(Data items)
>> begin
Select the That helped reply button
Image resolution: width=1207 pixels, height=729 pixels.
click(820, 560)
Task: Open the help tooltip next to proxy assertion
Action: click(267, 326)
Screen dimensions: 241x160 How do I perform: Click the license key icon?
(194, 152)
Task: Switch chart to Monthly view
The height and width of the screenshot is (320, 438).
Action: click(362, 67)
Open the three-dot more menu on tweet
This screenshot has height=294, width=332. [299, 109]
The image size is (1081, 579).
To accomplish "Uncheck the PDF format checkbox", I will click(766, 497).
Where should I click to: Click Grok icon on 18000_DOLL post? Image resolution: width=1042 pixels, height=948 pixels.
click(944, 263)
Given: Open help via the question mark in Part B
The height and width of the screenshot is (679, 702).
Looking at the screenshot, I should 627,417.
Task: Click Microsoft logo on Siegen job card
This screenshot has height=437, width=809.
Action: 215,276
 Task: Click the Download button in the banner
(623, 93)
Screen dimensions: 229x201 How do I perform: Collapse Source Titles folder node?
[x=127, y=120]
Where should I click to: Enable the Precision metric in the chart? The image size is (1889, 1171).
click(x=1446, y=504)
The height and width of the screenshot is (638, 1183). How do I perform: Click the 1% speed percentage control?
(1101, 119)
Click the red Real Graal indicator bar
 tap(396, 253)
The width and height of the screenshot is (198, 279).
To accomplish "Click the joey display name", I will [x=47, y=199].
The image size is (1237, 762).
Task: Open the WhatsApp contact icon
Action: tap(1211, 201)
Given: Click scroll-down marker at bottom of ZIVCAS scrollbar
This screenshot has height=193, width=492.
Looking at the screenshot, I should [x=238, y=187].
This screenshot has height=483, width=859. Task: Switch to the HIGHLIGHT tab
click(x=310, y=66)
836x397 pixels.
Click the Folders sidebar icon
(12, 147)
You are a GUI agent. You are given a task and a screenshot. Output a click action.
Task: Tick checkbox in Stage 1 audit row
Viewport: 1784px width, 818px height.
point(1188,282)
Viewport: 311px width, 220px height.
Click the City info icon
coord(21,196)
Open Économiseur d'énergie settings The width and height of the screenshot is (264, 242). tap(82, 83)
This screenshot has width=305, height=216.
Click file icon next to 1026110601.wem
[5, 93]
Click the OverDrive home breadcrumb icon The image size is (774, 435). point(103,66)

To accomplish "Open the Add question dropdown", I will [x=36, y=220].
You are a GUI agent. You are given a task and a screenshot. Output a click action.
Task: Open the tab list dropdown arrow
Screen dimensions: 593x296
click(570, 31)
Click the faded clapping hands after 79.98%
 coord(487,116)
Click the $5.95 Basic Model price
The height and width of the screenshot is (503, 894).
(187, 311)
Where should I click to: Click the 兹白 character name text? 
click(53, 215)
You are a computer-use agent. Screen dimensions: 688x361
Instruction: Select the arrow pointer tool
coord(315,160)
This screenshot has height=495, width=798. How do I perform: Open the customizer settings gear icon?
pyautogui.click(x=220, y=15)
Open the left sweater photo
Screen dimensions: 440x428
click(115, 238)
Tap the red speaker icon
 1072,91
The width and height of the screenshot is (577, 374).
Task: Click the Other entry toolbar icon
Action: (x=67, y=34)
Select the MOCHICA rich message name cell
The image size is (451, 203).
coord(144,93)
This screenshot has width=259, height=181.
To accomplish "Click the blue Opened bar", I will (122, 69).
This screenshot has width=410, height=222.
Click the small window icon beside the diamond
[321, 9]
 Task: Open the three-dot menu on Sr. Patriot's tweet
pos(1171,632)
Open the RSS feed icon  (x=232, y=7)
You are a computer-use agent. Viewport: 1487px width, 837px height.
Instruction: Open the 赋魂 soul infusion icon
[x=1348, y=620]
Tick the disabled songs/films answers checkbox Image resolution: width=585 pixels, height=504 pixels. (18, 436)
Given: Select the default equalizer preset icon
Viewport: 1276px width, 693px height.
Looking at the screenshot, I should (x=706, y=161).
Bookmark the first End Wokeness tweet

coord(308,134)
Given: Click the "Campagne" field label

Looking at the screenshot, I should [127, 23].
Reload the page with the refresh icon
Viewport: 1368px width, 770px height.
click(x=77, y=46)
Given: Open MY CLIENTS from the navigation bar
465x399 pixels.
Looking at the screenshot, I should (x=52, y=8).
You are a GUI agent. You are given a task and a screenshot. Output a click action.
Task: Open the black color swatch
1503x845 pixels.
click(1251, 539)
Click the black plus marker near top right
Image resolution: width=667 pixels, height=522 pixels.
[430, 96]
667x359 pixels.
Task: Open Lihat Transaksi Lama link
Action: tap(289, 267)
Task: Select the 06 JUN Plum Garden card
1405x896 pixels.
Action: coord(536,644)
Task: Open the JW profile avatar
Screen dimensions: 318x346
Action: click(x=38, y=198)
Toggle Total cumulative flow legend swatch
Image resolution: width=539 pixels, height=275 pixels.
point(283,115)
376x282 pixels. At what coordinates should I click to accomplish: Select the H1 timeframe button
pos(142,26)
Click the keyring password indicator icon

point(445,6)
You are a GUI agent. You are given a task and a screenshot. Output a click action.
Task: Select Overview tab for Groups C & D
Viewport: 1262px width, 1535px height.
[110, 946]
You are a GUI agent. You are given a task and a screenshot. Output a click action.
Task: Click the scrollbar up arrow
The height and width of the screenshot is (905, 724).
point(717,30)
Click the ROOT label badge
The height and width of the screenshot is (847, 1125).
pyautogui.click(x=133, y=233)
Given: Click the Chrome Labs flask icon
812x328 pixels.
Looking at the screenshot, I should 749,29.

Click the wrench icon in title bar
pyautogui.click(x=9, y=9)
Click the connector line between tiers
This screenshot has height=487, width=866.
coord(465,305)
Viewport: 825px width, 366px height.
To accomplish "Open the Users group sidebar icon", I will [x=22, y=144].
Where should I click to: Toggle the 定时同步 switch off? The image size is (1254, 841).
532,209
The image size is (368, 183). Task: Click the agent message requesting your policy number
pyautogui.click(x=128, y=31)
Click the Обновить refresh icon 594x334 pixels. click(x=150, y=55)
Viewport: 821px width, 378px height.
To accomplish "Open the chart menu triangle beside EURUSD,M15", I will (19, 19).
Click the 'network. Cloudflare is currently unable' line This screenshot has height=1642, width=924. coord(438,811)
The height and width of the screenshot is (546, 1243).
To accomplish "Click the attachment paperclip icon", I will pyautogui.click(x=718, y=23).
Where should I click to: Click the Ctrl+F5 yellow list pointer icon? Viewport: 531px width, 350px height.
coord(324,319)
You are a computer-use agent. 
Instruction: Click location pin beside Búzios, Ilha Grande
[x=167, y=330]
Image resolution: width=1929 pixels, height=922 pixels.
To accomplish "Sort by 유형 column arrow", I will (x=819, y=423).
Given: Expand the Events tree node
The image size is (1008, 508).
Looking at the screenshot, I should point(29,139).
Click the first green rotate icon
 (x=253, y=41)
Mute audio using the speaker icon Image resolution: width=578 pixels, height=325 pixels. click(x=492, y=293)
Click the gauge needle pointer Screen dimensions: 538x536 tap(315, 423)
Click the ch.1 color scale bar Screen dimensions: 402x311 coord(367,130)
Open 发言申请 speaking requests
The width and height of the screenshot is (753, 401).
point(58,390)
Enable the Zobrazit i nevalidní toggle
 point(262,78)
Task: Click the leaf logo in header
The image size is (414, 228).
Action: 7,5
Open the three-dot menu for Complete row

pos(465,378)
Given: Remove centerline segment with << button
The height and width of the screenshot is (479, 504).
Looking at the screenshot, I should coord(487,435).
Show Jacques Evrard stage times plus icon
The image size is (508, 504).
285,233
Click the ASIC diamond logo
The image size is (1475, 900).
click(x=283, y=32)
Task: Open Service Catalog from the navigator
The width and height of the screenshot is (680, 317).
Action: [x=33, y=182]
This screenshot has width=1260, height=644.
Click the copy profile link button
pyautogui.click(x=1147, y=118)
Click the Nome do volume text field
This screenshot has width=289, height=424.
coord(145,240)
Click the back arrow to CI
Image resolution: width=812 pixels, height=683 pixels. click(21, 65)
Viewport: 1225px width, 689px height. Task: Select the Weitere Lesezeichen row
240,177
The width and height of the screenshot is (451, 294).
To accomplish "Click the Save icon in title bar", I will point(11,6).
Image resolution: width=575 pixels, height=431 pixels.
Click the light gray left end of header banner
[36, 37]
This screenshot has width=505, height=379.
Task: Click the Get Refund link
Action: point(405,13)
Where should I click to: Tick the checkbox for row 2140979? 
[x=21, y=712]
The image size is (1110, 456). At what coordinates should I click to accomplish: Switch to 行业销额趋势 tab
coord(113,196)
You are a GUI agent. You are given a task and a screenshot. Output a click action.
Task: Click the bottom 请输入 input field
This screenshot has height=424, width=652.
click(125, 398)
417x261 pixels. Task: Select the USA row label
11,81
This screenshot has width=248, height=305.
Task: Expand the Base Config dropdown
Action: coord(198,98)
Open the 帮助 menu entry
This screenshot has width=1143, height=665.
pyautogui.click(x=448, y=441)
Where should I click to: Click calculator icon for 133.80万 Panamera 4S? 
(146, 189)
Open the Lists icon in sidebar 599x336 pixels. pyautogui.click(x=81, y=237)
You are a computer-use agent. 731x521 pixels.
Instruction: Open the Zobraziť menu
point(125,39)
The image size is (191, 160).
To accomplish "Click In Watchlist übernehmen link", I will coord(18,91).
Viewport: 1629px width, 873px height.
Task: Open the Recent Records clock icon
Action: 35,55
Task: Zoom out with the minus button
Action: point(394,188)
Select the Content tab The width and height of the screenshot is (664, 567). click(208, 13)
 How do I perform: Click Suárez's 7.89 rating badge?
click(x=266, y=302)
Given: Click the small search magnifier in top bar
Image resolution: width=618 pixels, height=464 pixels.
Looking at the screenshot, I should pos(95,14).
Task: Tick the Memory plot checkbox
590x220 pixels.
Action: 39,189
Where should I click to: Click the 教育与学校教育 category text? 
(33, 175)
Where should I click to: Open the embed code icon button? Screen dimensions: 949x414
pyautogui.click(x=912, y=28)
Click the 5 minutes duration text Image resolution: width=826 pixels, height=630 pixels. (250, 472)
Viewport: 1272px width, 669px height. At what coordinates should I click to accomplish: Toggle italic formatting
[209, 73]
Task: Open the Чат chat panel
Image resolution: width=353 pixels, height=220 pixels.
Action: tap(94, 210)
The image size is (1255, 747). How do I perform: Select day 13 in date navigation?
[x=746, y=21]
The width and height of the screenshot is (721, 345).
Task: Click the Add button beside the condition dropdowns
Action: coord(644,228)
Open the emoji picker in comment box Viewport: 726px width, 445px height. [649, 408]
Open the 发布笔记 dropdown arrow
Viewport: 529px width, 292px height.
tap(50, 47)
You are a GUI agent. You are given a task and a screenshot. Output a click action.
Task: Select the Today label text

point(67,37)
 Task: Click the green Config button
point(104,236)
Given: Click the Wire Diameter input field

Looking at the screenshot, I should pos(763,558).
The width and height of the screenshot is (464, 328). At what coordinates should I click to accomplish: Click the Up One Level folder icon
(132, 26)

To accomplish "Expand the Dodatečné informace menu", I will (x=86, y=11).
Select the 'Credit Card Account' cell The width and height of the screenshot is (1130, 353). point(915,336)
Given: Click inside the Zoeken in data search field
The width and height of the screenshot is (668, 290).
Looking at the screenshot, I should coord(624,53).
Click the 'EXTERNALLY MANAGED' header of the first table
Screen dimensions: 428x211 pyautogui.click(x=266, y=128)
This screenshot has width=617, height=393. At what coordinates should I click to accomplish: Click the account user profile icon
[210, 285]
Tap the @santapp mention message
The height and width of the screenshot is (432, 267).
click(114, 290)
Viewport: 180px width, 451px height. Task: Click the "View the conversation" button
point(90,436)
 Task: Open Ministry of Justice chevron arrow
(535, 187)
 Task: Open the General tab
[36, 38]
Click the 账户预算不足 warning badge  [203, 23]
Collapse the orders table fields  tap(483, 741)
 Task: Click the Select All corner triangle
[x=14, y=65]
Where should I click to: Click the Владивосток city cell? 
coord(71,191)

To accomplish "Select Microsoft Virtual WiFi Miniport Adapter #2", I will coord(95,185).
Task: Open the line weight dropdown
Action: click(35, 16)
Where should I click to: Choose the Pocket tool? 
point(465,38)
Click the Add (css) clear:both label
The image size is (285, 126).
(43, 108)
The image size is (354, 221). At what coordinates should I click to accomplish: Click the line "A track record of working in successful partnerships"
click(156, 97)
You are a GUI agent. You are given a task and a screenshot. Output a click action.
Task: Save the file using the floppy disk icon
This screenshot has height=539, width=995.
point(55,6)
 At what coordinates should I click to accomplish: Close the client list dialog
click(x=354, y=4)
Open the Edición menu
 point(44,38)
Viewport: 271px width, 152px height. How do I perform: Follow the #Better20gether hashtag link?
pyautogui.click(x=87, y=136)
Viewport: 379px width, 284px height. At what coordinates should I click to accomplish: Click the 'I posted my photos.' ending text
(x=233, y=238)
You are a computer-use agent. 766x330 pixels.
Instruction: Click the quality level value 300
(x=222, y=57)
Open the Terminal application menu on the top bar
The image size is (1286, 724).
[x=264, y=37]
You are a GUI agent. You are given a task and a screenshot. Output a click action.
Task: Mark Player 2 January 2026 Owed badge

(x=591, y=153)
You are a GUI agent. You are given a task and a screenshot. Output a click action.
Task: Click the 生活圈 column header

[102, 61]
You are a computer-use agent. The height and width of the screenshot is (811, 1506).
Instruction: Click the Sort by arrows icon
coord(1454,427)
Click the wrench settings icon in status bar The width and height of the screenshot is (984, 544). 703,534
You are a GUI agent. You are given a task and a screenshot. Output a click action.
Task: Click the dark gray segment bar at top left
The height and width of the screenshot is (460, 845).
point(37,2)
>> end
# Problem requirements:
Copy out, verbatim, the lines running from the start of the records through the line containing "Action: click(362, 67)", with that line included.

# The result:
Select the That helped reply button
Image resolution: width=1207 pixels, height=729 pixels.
click(820, 560)
Task: Open the help tooltip next to proxy assertion
Action: click(267, 326)
Screen dimensions: 241x160 How do I perform: Click the license key icon?
(194, 152)
Task: Switch chart to Monthly view
The height and width of the screenshot is (320, 438).
Action: click(362, 67)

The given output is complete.